For the next hour all sound and thought was blotted out of Ford’s mind by the noise of the sledgehammer smashing through plaster and brick as they skinned the building’s carcass. The two of them worked opposite sides of the room, their hammers settling into a call and response, where one of them would do a set of strokes, and the other would match it and add one.
Ford working, Sadie discovered, was much calmer than Ford doing anything else. She was making a mental note about the importance of jobs to self-esteem when he stopped and dropped the hammer.
“Did I win?” Nix asked over his shoulder.
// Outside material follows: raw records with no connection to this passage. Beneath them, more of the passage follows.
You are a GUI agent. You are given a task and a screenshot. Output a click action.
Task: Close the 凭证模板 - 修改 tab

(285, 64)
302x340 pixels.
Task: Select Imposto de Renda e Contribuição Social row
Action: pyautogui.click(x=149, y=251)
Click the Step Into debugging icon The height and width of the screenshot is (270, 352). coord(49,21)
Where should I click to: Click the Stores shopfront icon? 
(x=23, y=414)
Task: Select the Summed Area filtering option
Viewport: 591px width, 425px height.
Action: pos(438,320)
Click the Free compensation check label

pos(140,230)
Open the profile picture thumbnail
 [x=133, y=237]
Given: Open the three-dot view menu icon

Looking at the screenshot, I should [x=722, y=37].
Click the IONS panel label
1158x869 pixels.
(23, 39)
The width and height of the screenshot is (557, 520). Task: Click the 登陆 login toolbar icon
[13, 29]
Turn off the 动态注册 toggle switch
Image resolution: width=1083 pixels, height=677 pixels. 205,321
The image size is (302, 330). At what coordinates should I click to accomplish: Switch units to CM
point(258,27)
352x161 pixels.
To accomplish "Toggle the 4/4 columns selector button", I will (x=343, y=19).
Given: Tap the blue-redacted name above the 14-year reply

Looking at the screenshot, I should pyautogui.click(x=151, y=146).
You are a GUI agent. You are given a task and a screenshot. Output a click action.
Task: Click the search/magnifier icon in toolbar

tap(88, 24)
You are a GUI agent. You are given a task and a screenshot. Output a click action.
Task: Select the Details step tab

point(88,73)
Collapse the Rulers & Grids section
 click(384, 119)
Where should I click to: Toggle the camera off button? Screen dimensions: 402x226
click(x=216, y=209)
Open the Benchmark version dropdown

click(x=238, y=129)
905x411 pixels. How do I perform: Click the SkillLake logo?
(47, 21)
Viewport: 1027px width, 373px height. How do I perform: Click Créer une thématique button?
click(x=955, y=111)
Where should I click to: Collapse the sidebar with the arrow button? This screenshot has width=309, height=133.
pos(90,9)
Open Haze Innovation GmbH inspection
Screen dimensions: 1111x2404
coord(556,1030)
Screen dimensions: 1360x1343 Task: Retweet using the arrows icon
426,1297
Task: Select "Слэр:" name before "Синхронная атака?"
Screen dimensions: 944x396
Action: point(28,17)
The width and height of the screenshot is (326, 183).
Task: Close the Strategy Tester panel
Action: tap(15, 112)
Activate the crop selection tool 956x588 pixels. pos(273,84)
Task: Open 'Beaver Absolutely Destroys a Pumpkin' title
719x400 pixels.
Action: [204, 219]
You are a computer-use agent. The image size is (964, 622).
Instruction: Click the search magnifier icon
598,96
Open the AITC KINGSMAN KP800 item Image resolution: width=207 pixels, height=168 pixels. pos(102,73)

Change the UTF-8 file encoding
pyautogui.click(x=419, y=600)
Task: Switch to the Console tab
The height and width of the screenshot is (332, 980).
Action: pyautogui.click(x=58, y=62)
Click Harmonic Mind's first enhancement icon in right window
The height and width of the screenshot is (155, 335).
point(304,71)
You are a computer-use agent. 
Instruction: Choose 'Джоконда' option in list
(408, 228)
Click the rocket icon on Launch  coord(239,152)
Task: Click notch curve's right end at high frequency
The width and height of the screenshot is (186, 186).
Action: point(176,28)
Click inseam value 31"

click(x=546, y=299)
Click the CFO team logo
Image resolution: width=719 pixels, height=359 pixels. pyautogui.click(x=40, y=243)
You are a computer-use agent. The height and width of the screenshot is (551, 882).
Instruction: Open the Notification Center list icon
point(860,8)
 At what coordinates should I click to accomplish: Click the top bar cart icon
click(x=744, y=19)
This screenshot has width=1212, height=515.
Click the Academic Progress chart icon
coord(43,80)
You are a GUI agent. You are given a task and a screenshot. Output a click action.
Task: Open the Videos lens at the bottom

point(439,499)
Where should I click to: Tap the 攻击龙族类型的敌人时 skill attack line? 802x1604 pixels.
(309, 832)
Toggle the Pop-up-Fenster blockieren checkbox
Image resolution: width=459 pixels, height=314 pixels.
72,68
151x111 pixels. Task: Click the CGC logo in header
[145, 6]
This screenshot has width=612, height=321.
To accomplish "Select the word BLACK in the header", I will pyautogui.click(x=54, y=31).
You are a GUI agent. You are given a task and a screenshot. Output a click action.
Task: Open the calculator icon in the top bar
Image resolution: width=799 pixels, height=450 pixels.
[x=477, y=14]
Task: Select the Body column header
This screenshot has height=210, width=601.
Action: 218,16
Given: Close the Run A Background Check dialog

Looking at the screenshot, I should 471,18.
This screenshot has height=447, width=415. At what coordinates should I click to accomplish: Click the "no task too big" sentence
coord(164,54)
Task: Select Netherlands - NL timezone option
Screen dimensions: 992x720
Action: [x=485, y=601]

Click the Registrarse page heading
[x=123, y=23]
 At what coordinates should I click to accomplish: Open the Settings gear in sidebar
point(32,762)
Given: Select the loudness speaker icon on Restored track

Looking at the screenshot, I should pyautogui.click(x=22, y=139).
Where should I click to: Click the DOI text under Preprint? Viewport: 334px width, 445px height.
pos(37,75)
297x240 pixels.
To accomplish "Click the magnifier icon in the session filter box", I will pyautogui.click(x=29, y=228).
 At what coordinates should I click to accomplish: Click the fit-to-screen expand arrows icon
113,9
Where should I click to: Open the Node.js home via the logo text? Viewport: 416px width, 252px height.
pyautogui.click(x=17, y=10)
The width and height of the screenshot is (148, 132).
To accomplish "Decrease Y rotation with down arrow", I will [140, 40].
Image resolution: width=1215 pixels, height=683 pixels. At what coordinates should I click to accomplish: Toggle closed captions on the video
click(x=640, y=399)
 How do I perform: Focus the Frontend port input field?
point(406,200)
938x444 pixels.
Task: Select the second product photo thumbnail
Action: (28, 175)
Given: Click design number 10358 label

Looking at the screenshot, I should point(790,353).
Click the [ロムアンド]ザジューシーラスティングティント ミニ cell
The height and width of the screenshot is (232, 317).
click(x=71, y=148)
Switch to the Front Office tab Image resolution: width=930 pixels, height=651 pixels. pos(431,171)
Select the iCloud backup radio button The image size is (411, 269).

“Maybe,” Ford said. “It’s a dumbwaiter. It would have gone from here to the kitchens. And it works!” As he spoke he tugged a faded cord, bringing up a dusty wooden box that arrived with a clatter of clinking plates and cutlery. They were filthy and stacked haphazardly, apparently forgotten decades earlier by the last person to use the room. That is very cool, Sadie thought, and Ford gave a whooooop of joy. He was nearly dancing with happiness, shifting from one foot to the other and pointing. “Do you see that?” he asked Nix. “Someone’s last supper.”
Ford carefully stacked the dishes on the floor, surreptitiously pocketing a tiny crystal saltshaker, and poked his head into the dumbwaiter’s shaft. “One of the gears is stamped 1932,” he called to Nix.
“And one of your time cards is going to be stamped FIRED,” the foreman’s voice said. Ford pulled himself out of the wall.
“Harding, you’ve got to look at this,” Ford said, gesturing the foreman over. “It’s the entire mechanism, intact, from 19—”
The foreman shook his head. “Yeah, I heard. Your job is to smash it.”
“But it’s perfect. If we take it out I bet some decorator—”
“Smash, smash, smash.” The foreman pointed to the sledgehammer Ford had dropped to the floor. “Go on, show me you know how to use it.”
“It will be easy to get it out,” Ford kept on. “I swear to you if you tell whatever jackass we’re working for about it, they’ll thank you. It could be worth something.”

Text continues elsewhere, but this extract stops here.